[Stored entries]
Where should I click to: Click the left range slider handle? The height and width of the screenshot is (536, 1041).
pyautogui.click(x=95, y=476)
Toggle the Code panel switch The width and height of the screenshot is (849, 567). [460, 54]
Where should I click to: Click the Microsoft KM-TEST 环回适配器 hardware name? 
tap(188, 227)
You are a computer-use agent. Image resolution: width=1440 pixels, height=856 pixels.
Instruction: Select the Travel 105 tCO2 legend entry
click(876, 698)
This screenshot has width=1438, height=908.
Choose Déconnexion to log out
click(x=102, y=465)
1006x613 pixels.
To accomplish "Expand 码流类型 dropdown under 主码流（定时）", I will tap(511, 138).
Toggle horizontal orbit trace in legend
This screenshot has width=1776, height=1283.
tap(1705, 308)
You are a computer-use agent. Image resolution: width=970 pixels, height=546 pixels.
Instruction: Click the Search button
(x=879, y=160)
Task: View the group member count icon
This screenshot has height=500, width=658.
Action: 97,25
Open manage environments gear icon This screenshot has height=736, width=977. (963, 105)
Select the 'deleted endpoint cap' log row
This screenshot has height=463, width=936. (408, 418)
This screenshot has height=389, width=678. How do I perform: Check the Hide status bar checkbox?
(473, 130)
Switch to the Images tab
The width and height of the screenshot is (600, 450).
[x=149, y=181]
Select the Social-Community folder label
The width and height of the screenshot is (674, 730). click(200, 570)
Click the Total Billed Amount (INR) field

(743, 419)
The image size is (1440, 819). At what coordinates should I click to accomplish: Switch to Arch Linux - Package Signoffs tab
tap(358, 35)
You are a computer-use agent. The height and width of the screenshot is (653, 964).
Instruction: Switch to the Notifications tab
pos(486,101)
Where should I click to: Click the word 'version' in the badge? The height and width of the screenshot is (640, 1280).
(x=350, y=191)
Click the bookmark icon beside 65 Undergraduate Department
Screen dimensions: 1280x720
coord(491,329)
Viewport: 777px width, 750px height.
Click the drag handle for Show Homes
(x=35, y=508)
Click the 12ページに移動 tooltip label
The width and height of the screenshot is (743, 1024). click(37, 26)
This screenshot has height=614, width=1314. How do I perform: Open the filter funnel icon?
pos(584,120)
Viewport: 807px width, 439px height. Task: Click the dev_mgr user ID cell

* TASK TO CARRY OUT:
What is needed is an exact restatement of every record above.

* TASK OUTPUT:
Where should I click to: Click the left range slider handle? The height and width of the screenshot is (536, 1041).
pyautogui.click(x=95, y=476)
Toggle the Code panel switch The width and height of the screenshot is (849, 567). [460, 54]
Where should I click to: Click the Microsoft KM-TEST 环回适配器 hardware name? 
tap(188, 227)
You are a computer-use agent. Image resolution: width=1440 pixels, height=856 pixels.
Instruction: Select the Travel 105 tCO2 legend entry
click(876, 698)
This screenshot has width=1438, height=908.
Choose Déconnexion to log out
click(x=102, y=465)
1006x613 pixels.
To accomplish "Expand 码流类型 dropdown under 主码流（定时）", I will tap(511, 138).
Toggle horizontal orbit trace in legend
This screenshot has width=1776, height=1283.
tap(1705, 308)
You are a computer-use agent. Image resolution: width=970 pixels, height=546 pixels.
Instruction: Click the Search button
(x=879, y=160)
Task: View the group member count icon
This screenshot has height=500, width=658.
Action: 97,25
Open manage environments gear icon This screenshot has height=736, width=977. (963, 105)
Select the 'deleted endpoint cap' log row
This screenshot has height=463, width=936. (408, 418)
This screenshot has height=389, width=678. How do I perform: Check the Hide status bar checkbox?
(473, 130)
Switch to the Images tab
The width and height of the screenshot is (600, 450).
[x=149, y=181]
Select the Social-Community folder label
The width and height of the screenshot is (674, 730). click(200, 570)
Click the Total Billed Amount (INR) field

(743, 419)
The image size is (1440, 819). At what coordinates should I click to accomplish: Switch to Arch Linux - Package Signoffs tab
tap(358, 35)
You are a computer-use agent. The height and width of the screenshot is (653, 964).
Instruction: Switch to the Notifications tab
pos(486,101)
Where should I click to: Click the word 'version' in the badge? The height and width of the screenshot is (640, 1280).
(x=350, y=191)
Click the bookmark icon beside 65 Undergraduate Department
Screen dimensions: 1280x720
coord(491,329)
Viewport: 777px width, 750px height.
Click the drag handle for Show Homes
(x=35, y=508)
Click the 12ページに移動 tooltip label
The width and height of the screenshot is (743, 1024). click(37, 26)
This screenshot has height=614, width=1314. How do I perform: Open the filter funnel icon?
pos(584,120)
Viewport: 807px width, 439px height. Task: Click the dev_mgr user ID cell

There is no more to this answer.